Someone will have created it to try to capture personal information, credit card details or banking credentials…
Be cautious when entering information on unfamiliar websites, make sure they are legitimate and begin with HTTPS (or have a lock next to the URL).
When it comes to online banking, save the URL in your favourites and use that instead of following a link shared by others.
Most suspicious messages contain a malicious link or file, that when clicked or opened can infect your device.
However, there are some cases where you simply receive an unexpected urgent request, pretending to be from someone you know– e.g. asking you to change account details and make a payment or provide sensitive information.

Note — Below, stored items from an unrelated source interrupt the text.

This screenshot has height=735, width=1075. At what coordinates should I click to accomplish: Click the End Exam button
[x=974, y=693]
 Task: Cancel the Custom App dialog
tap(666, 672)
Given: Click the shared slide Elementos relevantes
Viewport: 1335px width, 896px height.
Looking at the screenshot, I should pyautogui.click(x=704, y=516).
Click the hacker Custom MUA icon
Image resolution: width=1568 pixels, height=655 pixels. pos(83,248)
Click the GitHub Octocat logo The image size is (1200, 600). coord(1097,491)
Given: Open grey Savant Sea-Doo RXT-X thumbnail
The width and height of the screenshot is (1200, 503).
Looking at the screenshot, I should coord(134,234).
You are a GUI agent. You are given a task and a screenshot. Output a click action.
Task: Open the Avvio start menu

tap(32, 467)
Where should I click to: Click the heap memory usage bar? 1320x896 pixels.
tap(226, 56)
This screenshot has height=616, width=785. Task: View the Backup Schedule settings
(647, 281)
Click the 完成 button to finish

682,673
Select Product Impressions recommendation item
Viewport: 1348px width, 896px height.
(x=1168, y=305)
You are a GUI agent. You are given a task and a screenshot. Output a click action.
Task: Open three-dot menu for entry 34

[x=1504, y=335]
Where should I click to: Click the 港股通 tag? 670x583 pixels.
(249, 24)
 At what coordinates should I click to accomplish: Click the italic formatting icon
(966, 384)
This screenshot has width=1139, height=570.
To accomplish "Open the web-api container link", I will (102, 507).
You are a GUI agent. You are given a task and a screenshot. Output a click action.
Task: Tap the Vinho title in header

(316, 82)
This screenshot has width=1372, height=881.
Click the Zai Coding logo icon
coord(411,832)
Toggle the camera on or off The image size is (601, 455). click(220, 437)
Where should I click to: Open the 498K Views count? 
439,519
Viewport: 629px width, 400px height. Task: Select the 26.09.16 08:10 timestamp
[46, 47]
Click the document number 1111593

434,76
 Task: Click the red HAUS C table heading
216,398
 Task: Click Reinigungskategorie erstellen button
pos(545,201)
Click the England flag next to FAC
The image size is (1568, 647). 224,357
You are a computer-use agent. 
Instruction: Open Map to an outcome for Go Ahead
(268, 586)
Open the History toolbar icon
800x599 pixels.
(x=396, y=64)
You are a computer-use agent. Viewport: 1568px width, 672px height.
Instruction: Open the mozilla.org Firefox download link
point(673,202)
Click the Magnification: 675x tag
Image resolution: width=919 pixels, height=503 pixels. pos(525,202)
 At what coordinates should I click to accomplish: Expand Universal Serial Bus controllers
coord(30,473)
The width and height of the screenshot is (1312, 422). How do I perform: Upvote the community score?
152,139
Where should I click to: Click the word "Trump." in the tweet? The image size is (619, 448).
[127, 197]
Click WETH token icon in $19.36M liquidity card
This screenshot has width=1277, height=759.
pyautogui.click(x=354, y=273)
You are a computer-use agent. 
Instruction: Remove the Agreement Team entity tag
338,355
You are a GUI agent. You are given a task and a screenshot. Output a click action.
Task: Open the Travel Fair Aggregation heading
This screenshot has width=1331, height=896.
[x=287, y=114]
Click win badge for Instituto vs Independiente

The way to return this service is to make sure that you verify any suspicious requests or messages with the sender.
To contact the sender don’t use the contact information in the message, but rather use contact details you already have or can find online (e.g. through a web search).
Gathering public information about you is another way that rivals will try to find weaknesses in your technique.
Someone may use the information available online and on social media to approach you and trick you into sharing more sensitive details.
You can anticipate this tactic by knowing what information is already out there about you and by checking the privacy settings of your social media accounts.
Using information from data leaks (e.g. username/email and passwords), someone may try to access your other online accounts.
Avoid re-using passwords, if one account is compromised, you may find that many others are too.
The moment you hear about a data leak, change your password and add MFA (multi factor authentication), if possible, with that service provider or online account.
Knowing how to respond to each of these tactics will help you ace the set. Keep practising, stay focused and don´t cave into pressure. If you want to win the match, always verify the information in case of doubt.